Positron Emission Tomography-Adapted Therapy in Bulky Stage I/II Classic Hodgkin Lymphoma: CALGB 50801 (Alliance)

Abstract

Purpose: Patients with bulky stage I/II classic Hodgkin lymphoma (cHL) are typically treated with chemotherapy followed by radiation. Late effects associated with radiotherapy include increased risk of second cancer and cardiovascular disease. We tested a positron emission tomography (PET)-adapted approach in patients with bulky, early-stage cHL, omitting radiotherapy in patients with interim PET-negative (PET-) disease and intensifying treatment in patients with PET-positive (PET+) disease.

Methods: Eligible patients with bulky disease (mass > 10 cm or 1/3 the maximum intrathoracic diameter on chest x-ray) received two cycles of doxorubicin, bleomycin, vinblastine, and dacarbazine (ABVD) followed by interim fluorodeoxyglucose PET (PET2). Patients with PET2-, defined as 1-3 on the 5-point scale, received four additional cycles of doxorubicin, bleomycin, vinblastine, and dacarbazine. Patients with PET2+ received four cycles of escalated bleomycin, etoposide, doxorubicin, cyclophosphamide, vincristine, procarbazine, and prednisone followed by 30.6 Gy involved-field radiation.

Results: Of 94 evaluable patients, 53% were female with median age 30 years (range, 18-58 years). Eight-five (90%) had stage II disease, including 48 (51%) with stage IIB/IIBE. Seventy-eight (78%) were PET2- and 21 (22%) were PET2+. The predominant toxicity was neutropenia, with 9% of patients developing febrile neutropenia and one developing sepsis. The primary end point of 3-year progression-free survival (PFS) was 93.1% in PET2- and 89.7% in PET2+ patients. Three-year overall survival was 98.6% and 94.4%, respectively. The estimated hazard ratio comparing PFS of patients with PET2+ and patients with PET2- was 1.03 (85% upper bound 2.38) and was significantly less than the null hypothesis of 4.1 (one-sided P = .04).
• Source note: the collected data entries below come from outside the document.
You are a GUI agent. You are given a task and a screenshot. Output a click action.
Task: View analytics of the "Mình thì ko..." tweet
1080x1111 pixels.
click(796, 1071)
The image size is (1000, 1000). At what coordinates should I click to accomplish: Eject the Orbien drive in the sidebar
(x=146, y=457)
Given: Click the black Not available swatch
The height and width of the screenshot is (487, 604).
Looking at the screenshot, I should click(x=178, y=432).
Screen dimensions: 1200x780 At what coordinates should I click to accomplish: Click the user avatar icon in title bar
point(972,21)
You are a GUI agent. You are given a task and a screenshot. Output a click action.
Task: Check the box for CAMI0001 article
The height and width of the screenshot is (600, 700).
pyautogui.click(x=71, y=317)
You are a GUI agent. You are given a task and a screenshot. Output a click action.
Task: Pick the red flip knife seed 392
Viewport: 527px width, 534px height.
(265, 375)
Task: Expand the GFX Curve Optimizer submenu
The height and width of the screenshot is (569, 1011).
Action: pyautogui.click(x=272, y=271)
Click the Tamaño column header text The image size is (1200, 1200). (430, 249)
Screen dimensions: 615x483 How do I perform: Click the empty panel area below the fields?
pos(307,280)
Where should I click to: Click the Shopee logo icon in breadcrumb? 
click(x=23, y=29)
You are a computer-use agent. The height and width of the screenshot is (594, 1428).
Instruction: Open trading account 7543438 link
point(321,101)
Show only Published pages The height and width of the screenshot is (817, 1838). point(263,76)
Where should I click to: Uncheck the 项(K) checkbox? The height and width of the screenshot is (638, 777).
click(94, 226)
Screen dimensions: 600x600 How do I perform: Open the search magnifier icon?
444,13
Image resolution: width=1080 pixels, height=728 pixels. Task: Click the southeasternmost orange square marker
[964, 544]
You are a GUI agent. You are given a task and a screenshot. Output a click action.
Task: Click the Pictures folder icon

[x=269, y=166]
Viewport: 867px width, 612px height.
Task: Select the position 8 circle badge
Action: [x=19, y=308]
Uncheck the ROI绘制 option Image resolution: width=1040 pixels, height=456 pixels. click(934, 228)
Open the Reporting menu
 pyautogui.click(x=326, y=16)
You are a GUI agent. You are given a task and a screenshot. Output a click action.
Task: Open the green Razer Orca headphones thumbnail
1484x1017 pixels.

Conclusion: Our study of PET-adapted therapy in bulky stage I/II cHL met its primary goal and was associated with an excellent 3-year PFS rate of 92.3% in all patients, with the majority being spared radiotherapy and exposure to intensified chemotherapy.

Trial registration: ClinicalTrials.gov NCT01118026.

FIG 1.

Flow diagram. ABVD, doxorubicin, bleomycin, vinblastine, and dacarbazine; DLCO, diffusion capacity of lung for carbon monoxide; escBEACOPP, bleomycin, etoposide, doxorubicin, cyclophosphamide, vincristine, procarbazine, and prednisone; IFRT, involved-field radiation therapy; PET2, positron emission tomography after two cycles of chemotherapy; PFS, progression-free survival.

FIG 2.

PFS for interim PET– and PET+ patients. The PFS event summary (number of PFS events/total number of patients) as well as the 3-year PFS estimate and 95% CI are presented for the PET– (dashed red line) and PET+ (solid blue line) groups. PET, positron emission tomography; PFS, progression-free survival.

FIG 3.

PFS for interim Deauville 5 PS 1/2 or 3 patients. The PFS event summary (number of PFS events/total number of patients) as well as the 3-year PFS estimate and 95% CI are presented for the 5 PS = 1/2 (solid blue line) and 3 (dashed red line) groups. PFS, progression-free survival; PS, point scale.

FIG 4.

PFS for interim Deauville 5 PS 4 or 5 patients. The PFS event summary (number of PFS events/total number of patients) as well as the 3-year PFS estimate and 95% CI are presented for the 5 PS = 4 (solid blue line) and 5 (dashed red line) groups. PFS, progression-free survival; PS, point scale.

FIG 5.

OS for interim PET+ and PET– patients. The OS event summary (number of OS events/total number of patients) as well as the 3-year OS estimate and 95% CI are presented for the PET+ (solid blue line) and PET– (dashed red line) groups. OS, overall survival; PET, positron emission tomography.